Improved execution of oil & gas upstream projects is now being achieved thanks to greater corporate discipline, more pre-FID planning and reduced project scope. This allows project delivery to finally hit the mark after a period of dismal performance on project returns, a new Wood Mackenzie report shows.
The oil & gas industry used to have a reputation for always delivering upstream projects behind schedule and over budget. But the latest trend to execute ‘capital projects’ has helped the industry adapt to lower prices.
Six key factors, in most recent cases surveyed by Wood Mackenzie, help enhance project execution: Spare capacity through the supply chain, leading to better performance and lower costs. Service sector collaboration and alignment on contracts, as well as improved project management. Tougher screening, more stringent hurdle rate and better pre-sanctioning of projects before taking a Financial Investment Decision (FID); and finally, reduced scope, meaning more tie-backs and brownfield projects that use existing infrastructure, less greenfield.

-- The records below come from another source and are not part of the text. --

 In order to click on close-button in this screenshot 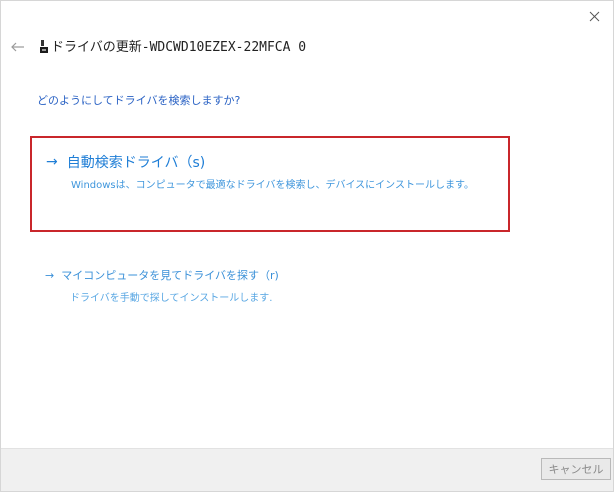, I will do `click(594, 16)`.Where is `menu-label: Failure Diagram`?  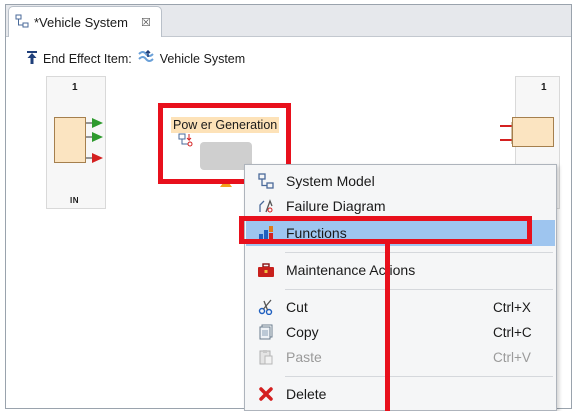 menu-label: Failure Diagram is located at coordinates (336, 206).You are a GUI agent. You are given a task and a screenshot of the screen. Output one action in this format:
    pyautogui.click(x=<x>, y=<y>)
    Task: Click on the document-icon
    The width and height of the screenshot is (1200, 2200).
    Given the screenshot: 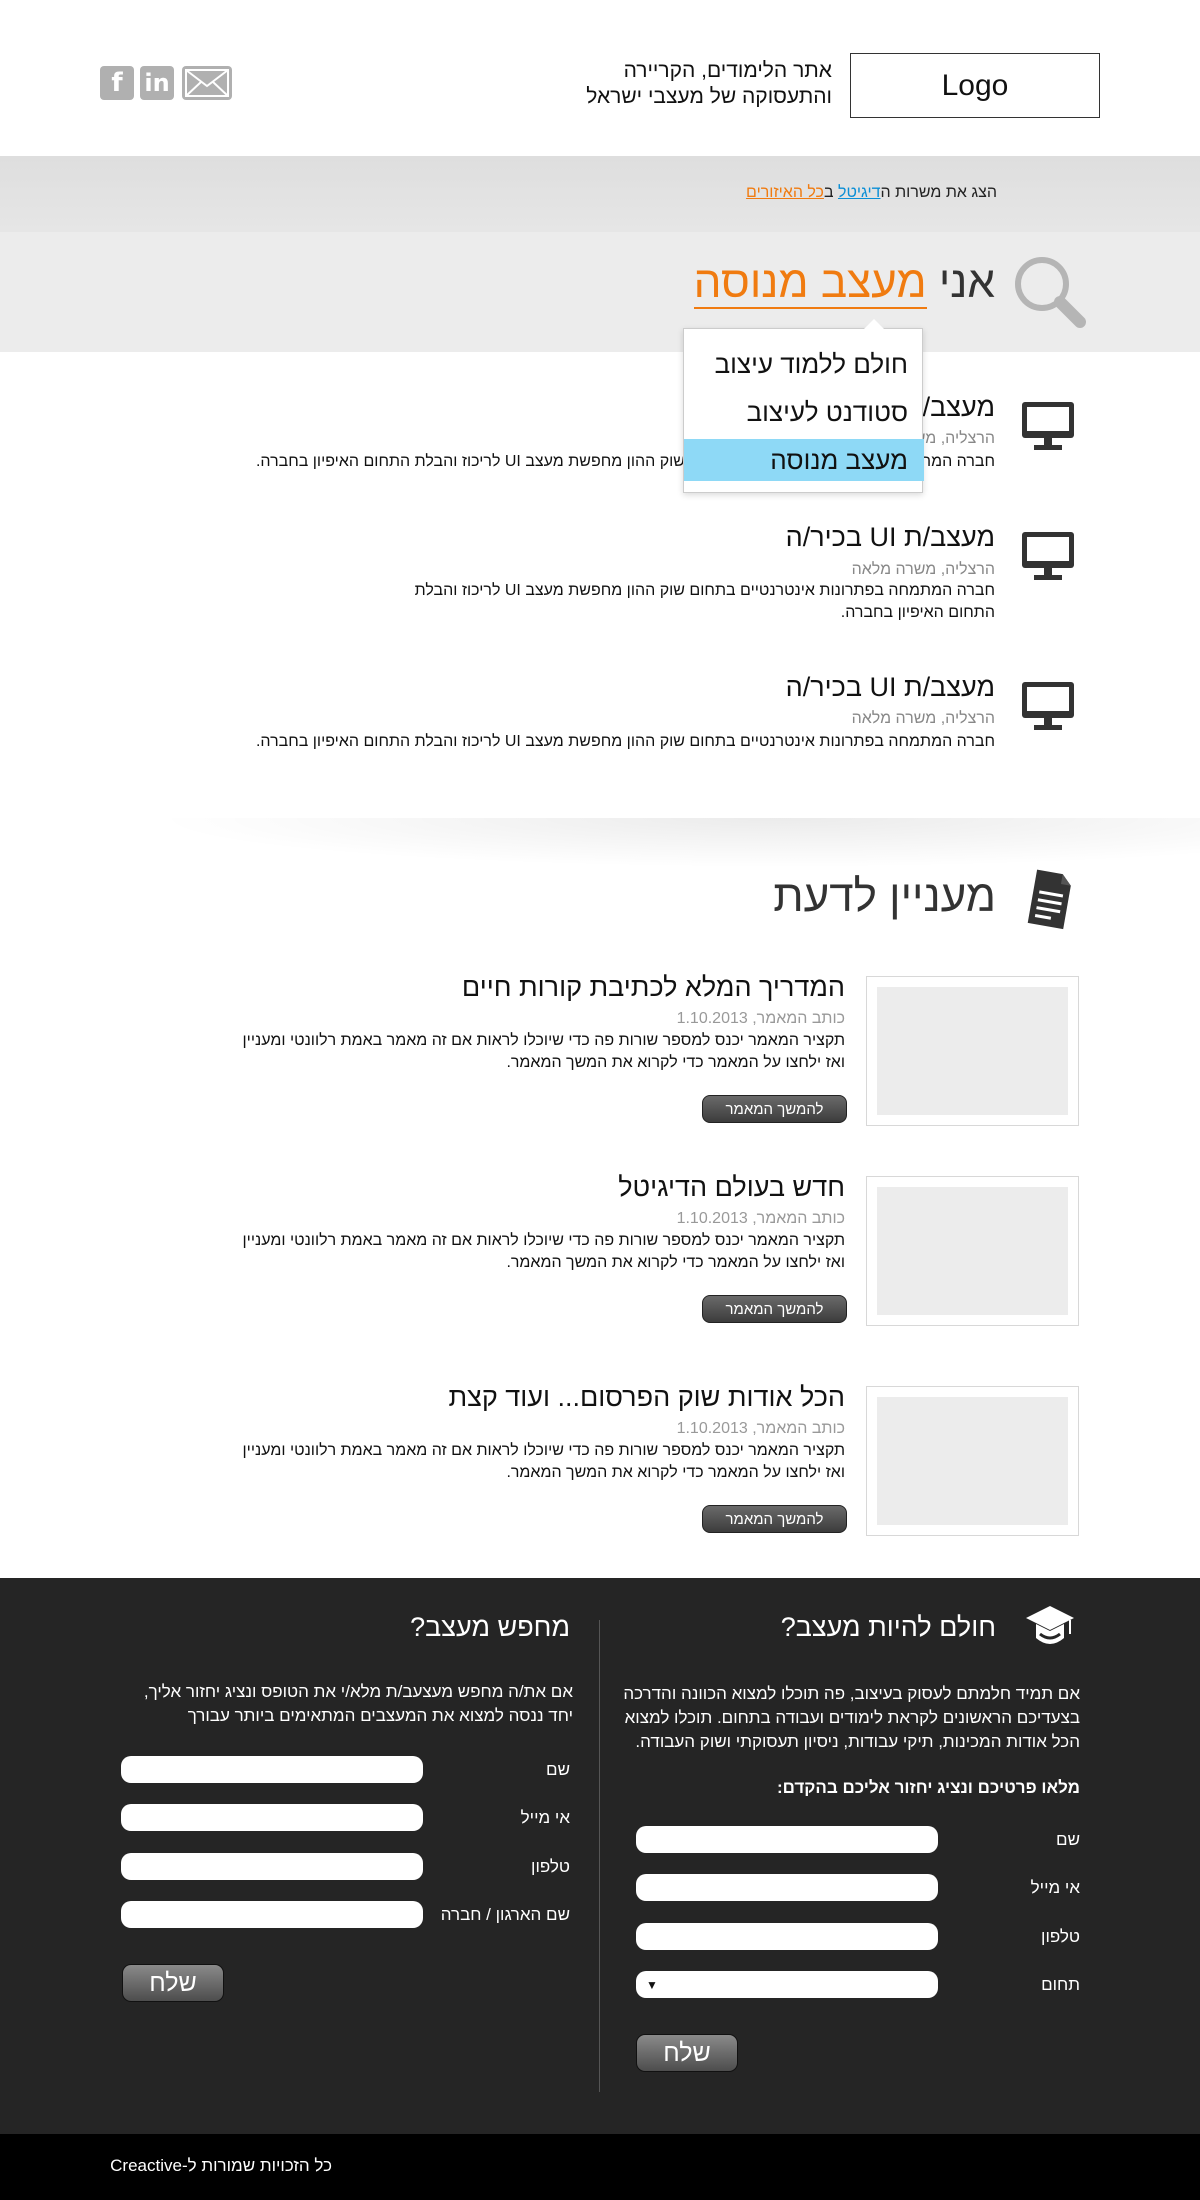 What is the action you would take?
    pyautogui.click(x=1049, y=900)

Staggering scale of underperformance
The global economic downturn had forced companies to critically evaluate and improve how they manage their major capital investments. According to Wood Mackenzie figures, the top 15 project blowouts of the last decade were a cumulative US$80 billion over budget.
"The scale of underperformance was staggering," said Angus Rodger, research director, Wood Mackenzie. "Surveying the last decade of project delivery, the average development started-up six months later than planned and US$700 million over budget. That is a huge amount of value destruction."
Cost overruns mostly in Arctic and Caspian region
Still, there is a growing list of mid- to large projects that have been delivered on target over the past 12 months. This includes areas previously “notorious for cost blowouts,” as Rodger put it, such as the Arctic and Caspian.
Examples of improved execution include deepwater (BP's West Nile Delta and Atoll, Eni's Zohr and Cape Three Points), LNG (Novatek's Yamal), shallow-water gas (BP's Shah Deniz Phase 2) and subsea tie-backs such as Woodside's Persephone and Wintershall's Maria.
Most recently, Shell brought onstream its deepwater Gulf of Mexico Kaikias field nearly one year ahead of schedule. “Not only a quick turnaround,” he commented, “it epitomises how the deepwater sector has – for now – transitioned to a simpler, lower-cost business model.”